68 Mr Sutton successfully sued Container Handlers for damages for negligence. Container Handlers brought third party proceedings against its insurer seeking indemnity pursuant to the policy of insurance the Motor Vehicles Act required it to hold. It was unsuccessful at first instance, but succeeded in its appeal to the Full Court of the Supreme Court of Western Australia. The High Court granted special leave.
69 Section 4 (1) of the Motor Vehicles Act required Container Handlers to hold a contract of insurance under which it was insured for "any liability which may be incurred by the owner or any person who drives the motor vehicle in respect of the death of or bodily injury to any person directly caused by, or by the driving of, the motor vehicle". Section 6(1)(c) required the policy to be in a form substantially similar to that contained in the Schedule to the Motor Vehicles Act. That policy only responded if the injuries suffered by Mr Sutton were "directly caused by, or by the driving, [a] motor vehicle". Further, pursuant to s 3(7) of the Motor Vehicles Act, bodily injury to any person was not to be taken to have been "caused by a vehicle" if it was "not a consequence of the driving of that vehicle or of the vehicle running out of control". Plainly there was no question of the vehicle having run out of control.

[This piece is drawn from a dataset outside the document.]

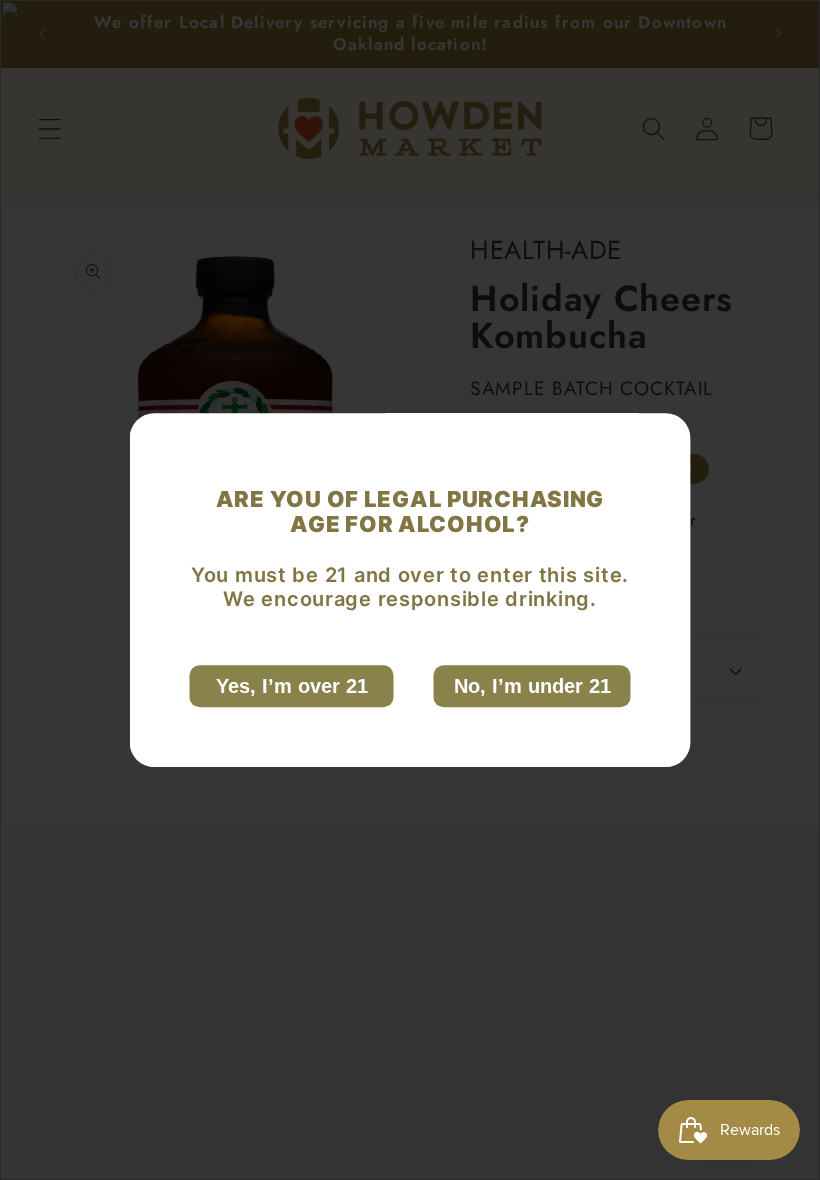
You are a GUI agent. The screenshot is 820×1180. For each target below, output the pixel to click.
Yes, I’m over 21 (292, 686)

70 In the High Court, Container Handlers conceded that the driving of the motor vehicle did not directly cause the injury to Mr Sutton so that the only question on the appeal was whether the injury was directly caused by the motor vehicle (see McHugh J, at 826 [16]). However, because of the inter-relationship between the policy and s 3(7), "even if the vehicle directly caused the death or bodily injury, the statutory policy only applied if Container Handlers could show that the death or bodily injury was a consequence of the driving of the vehicle or the vehicle's running out of control": see McHugh J at 827 [22]), 829 [30]).
71 The High Court allowed the appeal. In separate judgments, each member of the bench held that the injury to Mr Sutton was not a consequence of the driving of the vehicle: McHugh J (at 823 [3], 835 [66]); Gummow J (at 839 [94]); Kirby J (at 843 [117]); Callinan J (at 845 - 846 [132]); Heydon J (at 851 - 853 [156] - [162]).